» Your instructions:
Each record needs to be retyped exactly, though its pictures should not appear.

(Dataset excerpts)
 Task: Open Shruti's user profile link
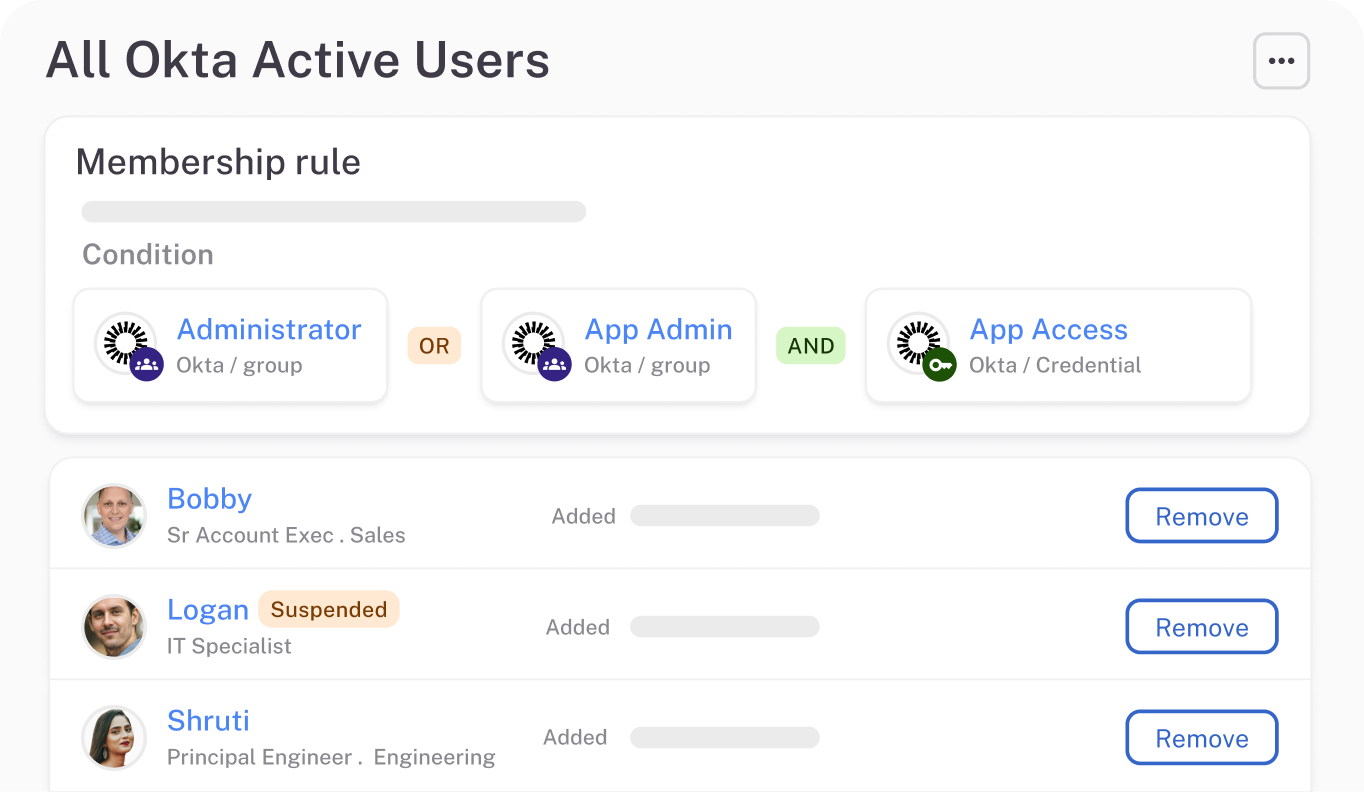208,720
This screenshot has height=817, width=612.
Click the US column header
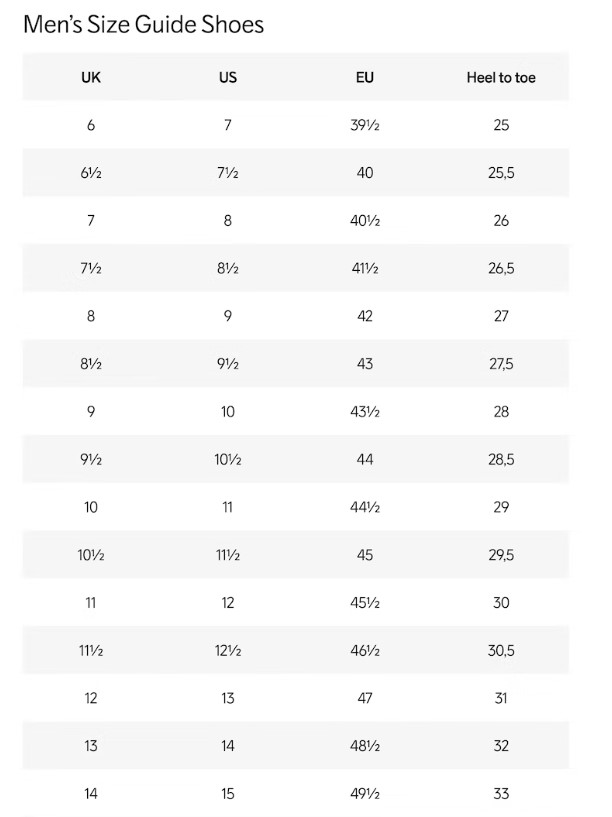coord(228,77)
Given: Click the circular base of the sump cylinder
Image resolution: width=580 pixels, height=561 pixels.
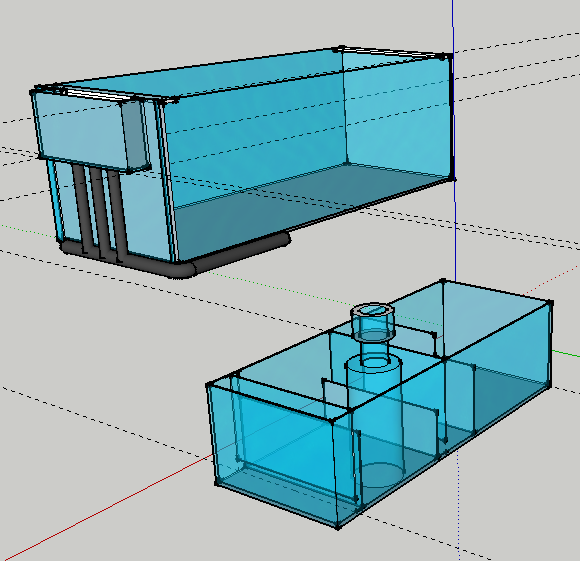Looking at the screenshot, I should point(381,474).
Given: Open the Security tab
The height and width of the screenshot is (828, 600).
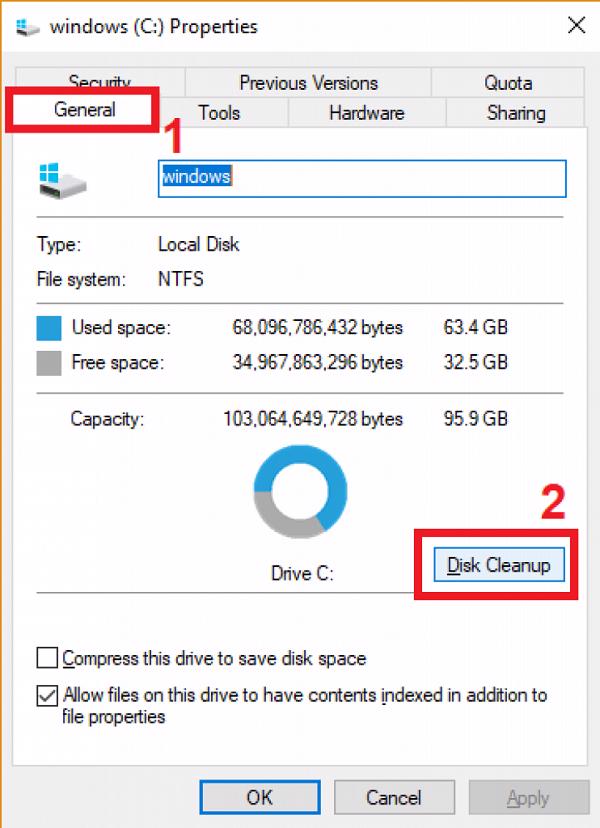Looking at the screenshot, I should (99, 83).
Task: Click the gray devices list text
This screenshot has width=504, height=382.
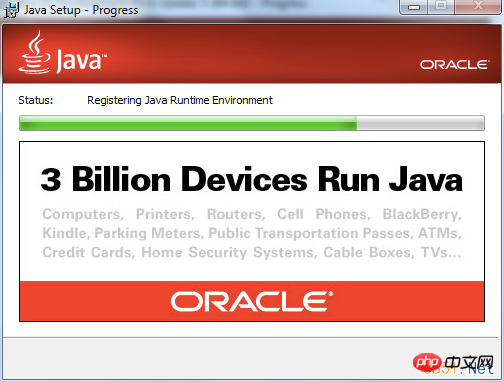Action: (x=252, y=233)
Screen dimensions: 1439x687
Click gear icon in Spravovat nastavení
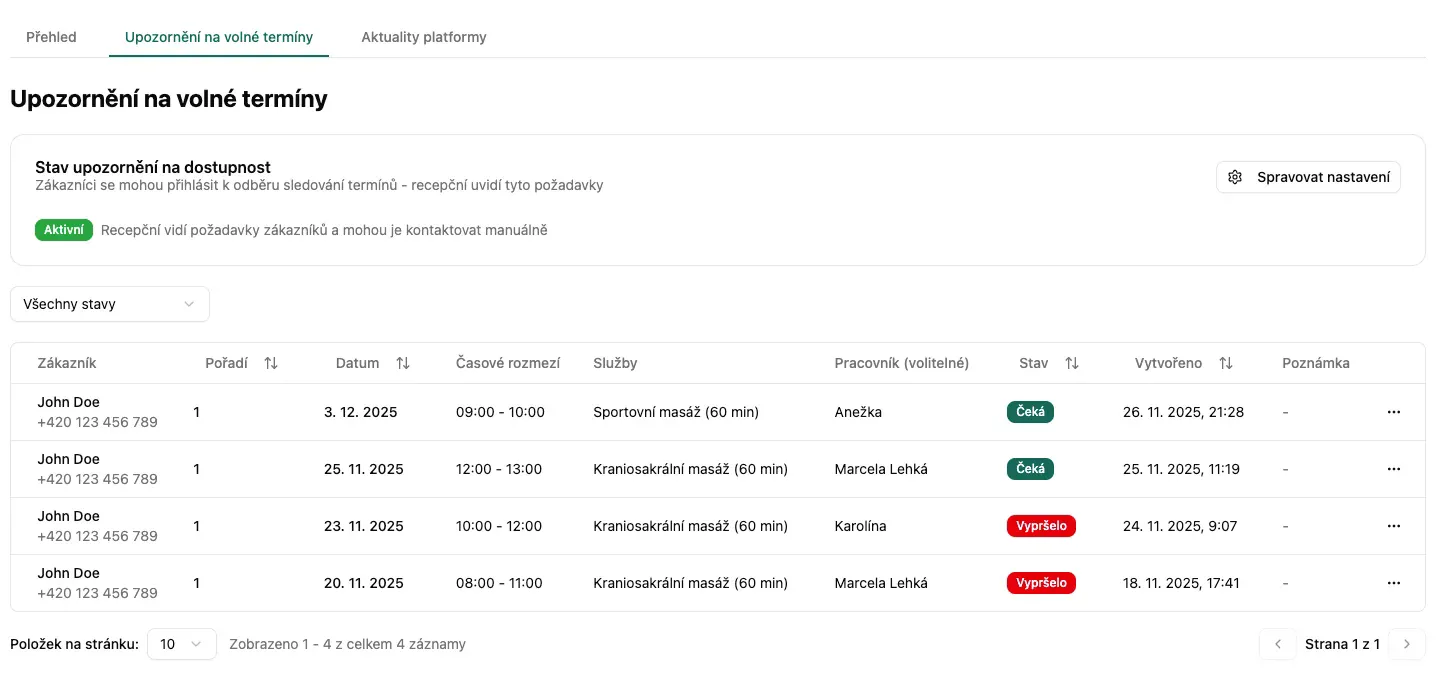[1235, 177]
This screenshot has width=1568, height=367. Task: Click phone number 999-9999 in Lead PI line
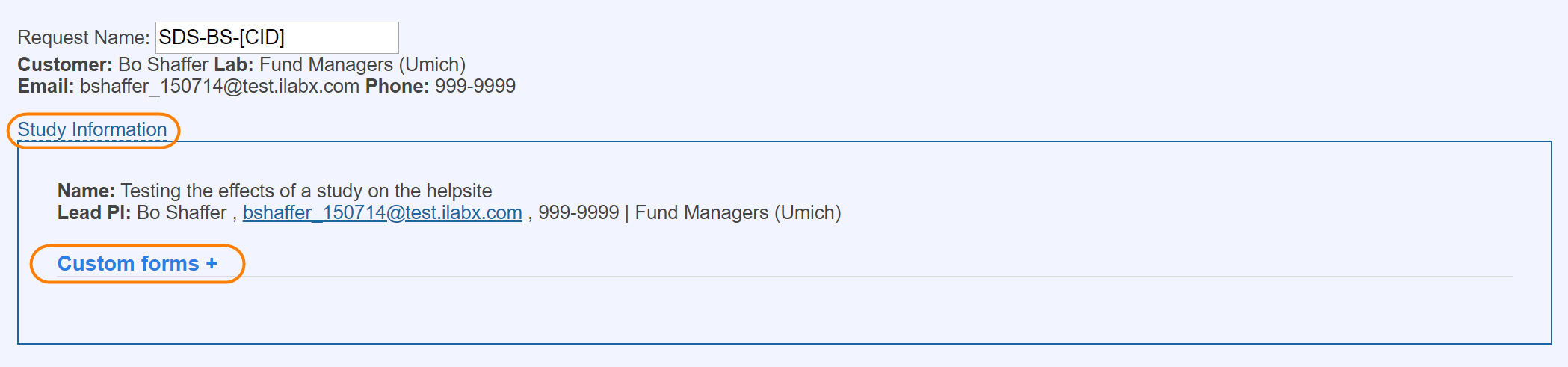tap(578, 213)
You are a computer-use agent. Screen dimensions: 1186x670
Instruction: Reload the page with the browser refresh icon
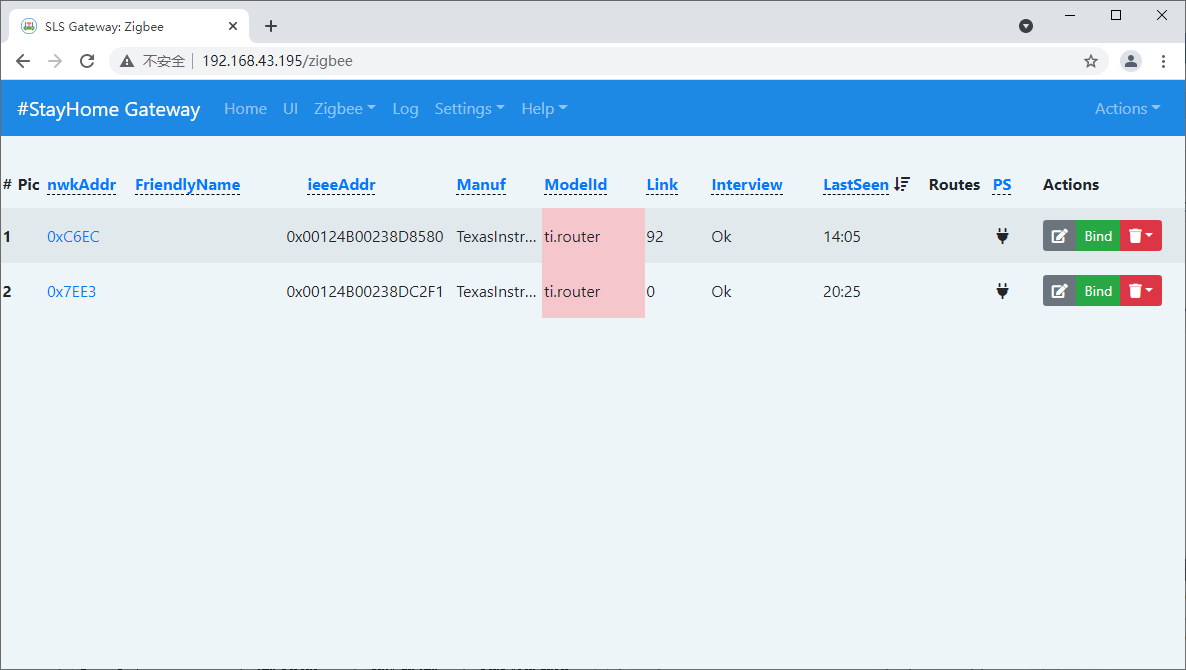point(87,61)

» Written reply:
 Task: Open Shruti's user profile link
208,720
This screenshot has height=817, width=612.
Click the US column header
coord(228,77)
Given: Click the circular base of the sump cylinder
Image resolution: width=580 pixels, height=561 pixels.
Looking at the screenshot, I should point(381,474).
Given: Open the Security tab
The height and width of the screenshot is (828, 600).
Looking at the screenshot, I should (99, 83).
Task: Click the gray devices list text
This screenshot has width=504, height=382.
Action: (x=252, y=233)
Screen dimensions: 1439x687
Click gear icon in Spravovat nastavení
[1235, 177]
This screenshot has width=1568, height=367. Task: Click phone number 999-9999 in Lead PI line
tap(578, 213)
You are a computer-use agent. Screen dimensions: 1186x670
Instruction: Reload the page with the browser refresh icon
point(87,61)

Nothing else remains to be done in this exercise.